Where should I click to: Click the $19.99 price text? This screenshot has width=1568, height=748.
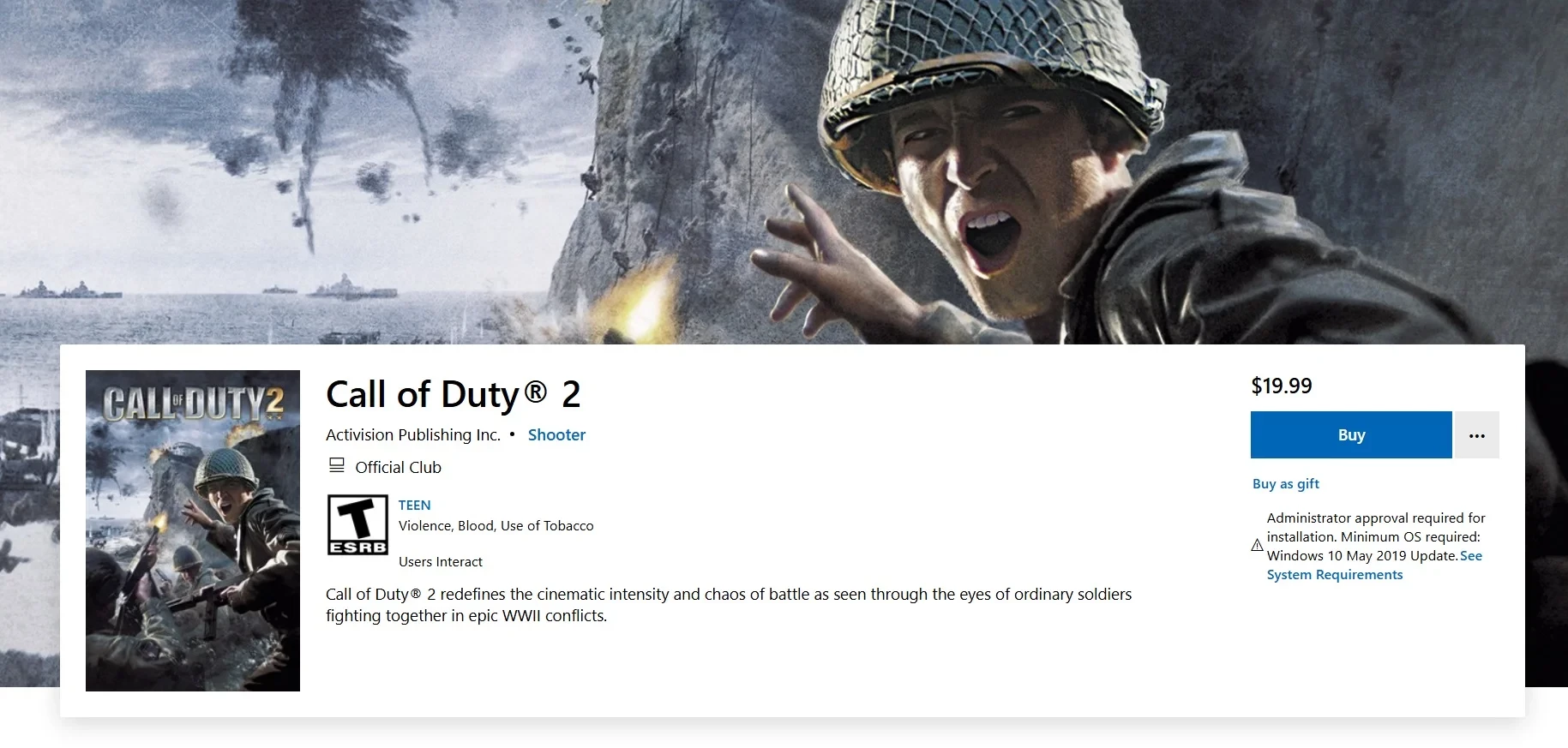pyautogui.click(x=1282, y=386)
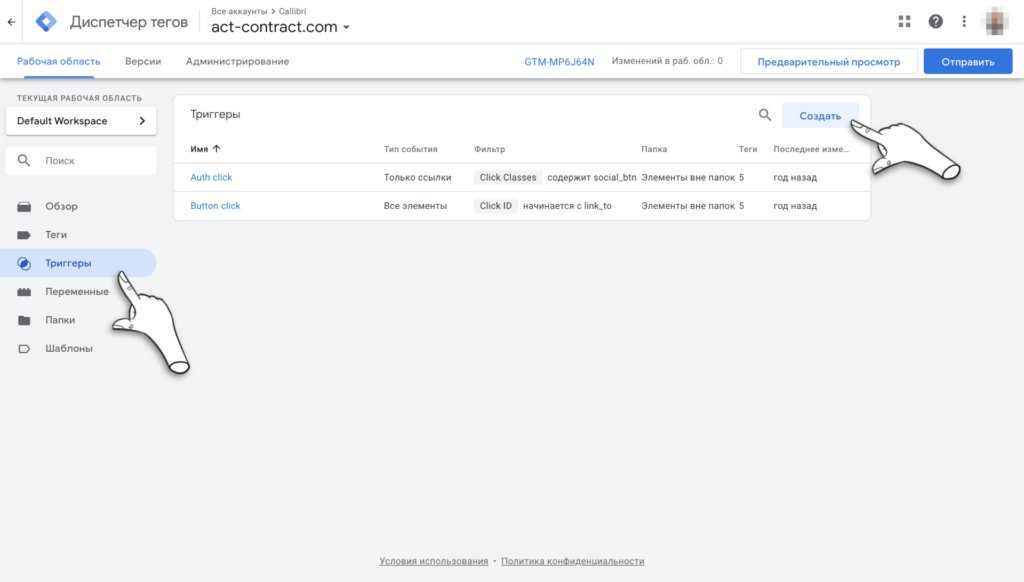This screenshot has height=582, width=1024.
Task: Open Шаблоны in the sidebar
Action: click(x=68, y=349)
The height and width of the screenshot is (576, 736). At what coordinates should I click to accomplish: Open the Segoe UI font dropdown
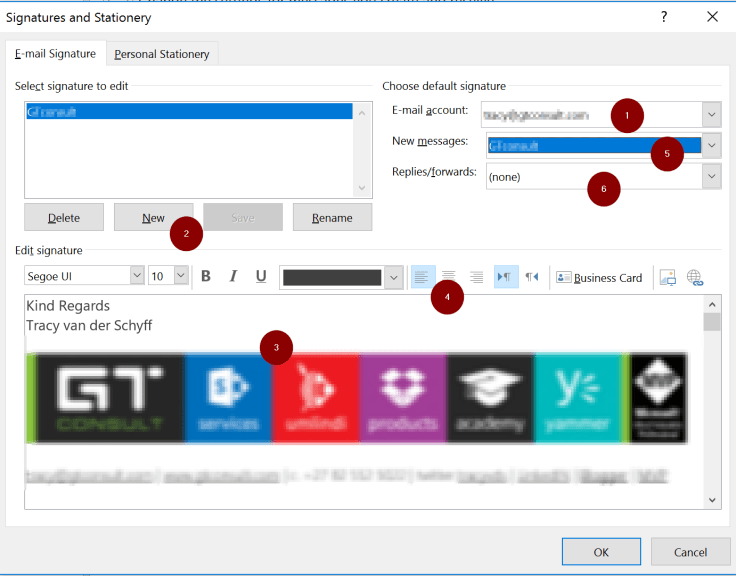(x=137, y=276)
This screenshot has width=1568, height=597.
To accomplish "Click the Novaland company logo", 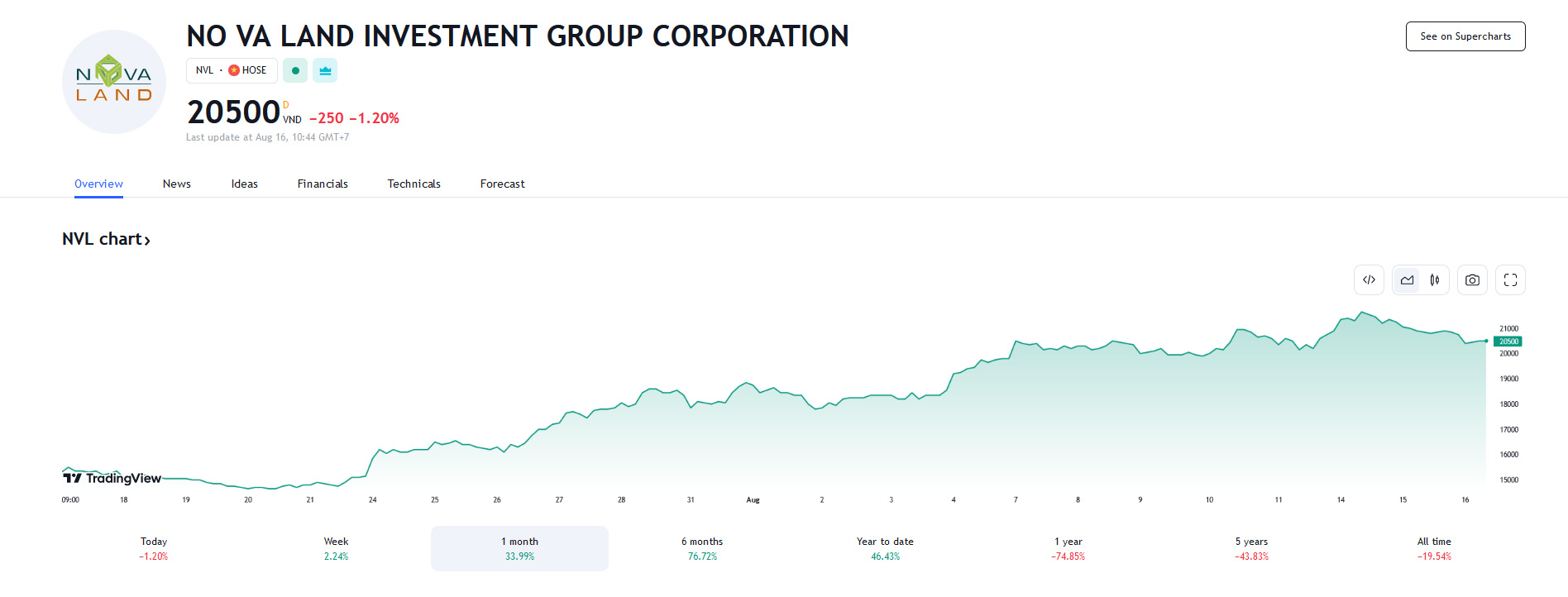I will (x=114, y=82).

===

### Required work
Begin with the first line of the entries above and write out each line exactly, ending with the line containing "This screenshot has width=1568, height=597.". Leave out pictures.

### Response area
Where should I click to: Click the $19.99 price text? This screenshot has width=1568, height=748.
pyautogui.click(x=1282, y=386)
This screenshot has height=582, width=1024.
Task: Open Шаблоны in the sidebar
Action: click(x=68, y=349)
The height and width of the screenshot is (576, 736). At what coordinates should I click to accomplish: Open the Segoe UI font dropdown
(x=137, y=276)
This screenshot has width=1568, height=597.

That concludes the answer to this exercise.